The best minds of my generation are writing poems, but not sharing them
The best minds of my generation are not on the picket line, they’re being trampled by them
The best minds of my generation do not want to occupy
The best minds of my generation have a hard time ordering a cup of coffee
The best minds of my generation have no desire to follow idols
The best minds of my generation stay indoors or inside, off-the-grid, or out of bounds
The best minds of my generation are not being supported by grants or parents
The best minds of my generation create unheard symphonies and daydreams that would put a long-gone Maestro to shame
The best minds of my generation can’t seek some spiritual fix cause they are too busy remembering pin codes
The best minds of my generation aren’t interested in owning anything but their own lives
The best minds of my generation are caught between beepers and iPhones
The best minds of my generation mourn for all we already could not accomplish
The best minds of my generation no longer ask Why, but How?

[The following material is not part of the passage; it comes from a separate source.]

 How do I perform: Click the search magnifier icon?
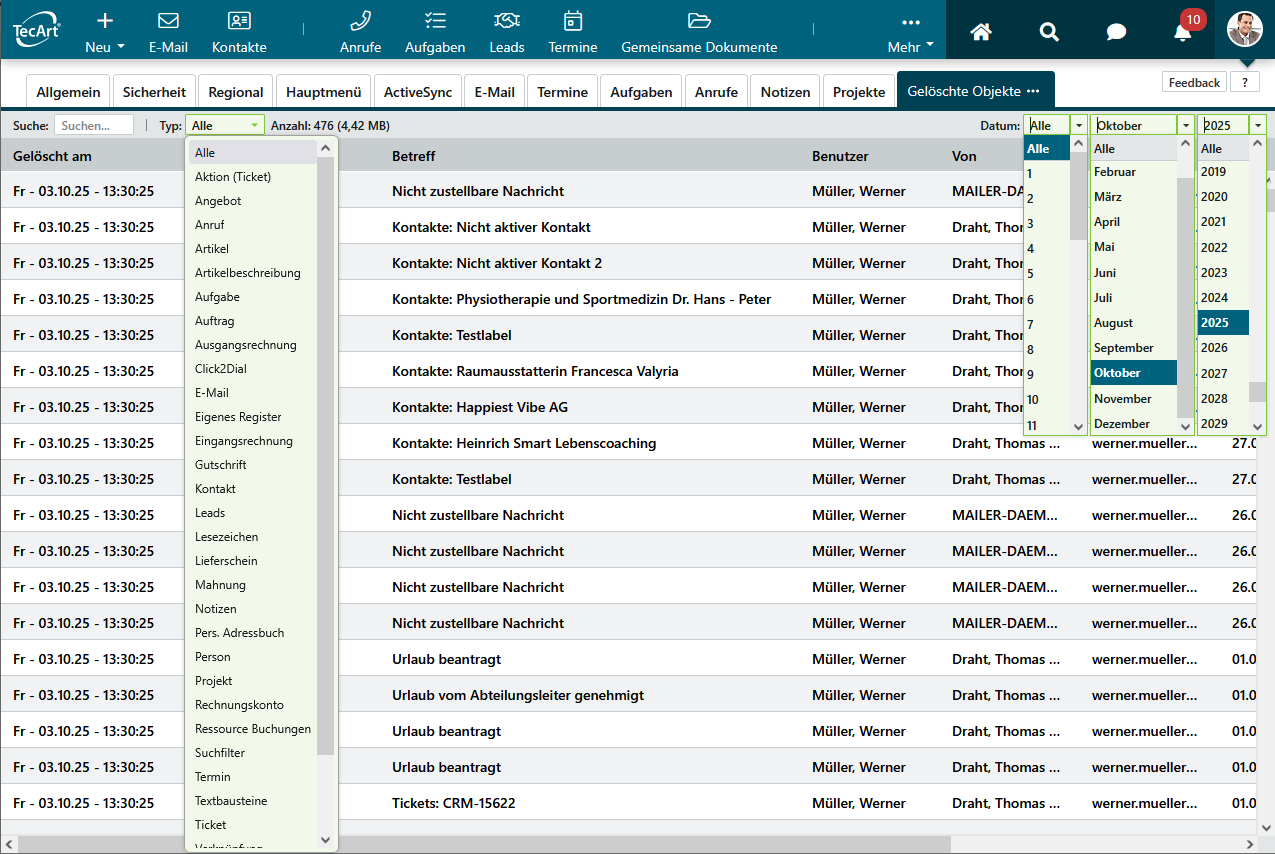[x=1049, y=31]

The best minds of my generation realize that a man not offended by anything will stand for nothing
The best minds of my generation know that the pen is mightier than the sword
The best minds of my generation are not lost, they are simply…not found
The best minds of my generation don’t see their own potential & therefore they cease to imagine
The best minds of my generation don’t understand their times because they are not creating them
Instead, we’re willing to become like every other part of the universe and give up our identity –
desperate
to join the parade
The best minds of my generation could be beautiful –
If they could only see themselves
If they could only pause
& accept the failed status quo –
Infinitely being hurled at them
With the terror
& grace of a runaway train
& the tremor of the other poet’s great maxim: “The best lack all conviction.”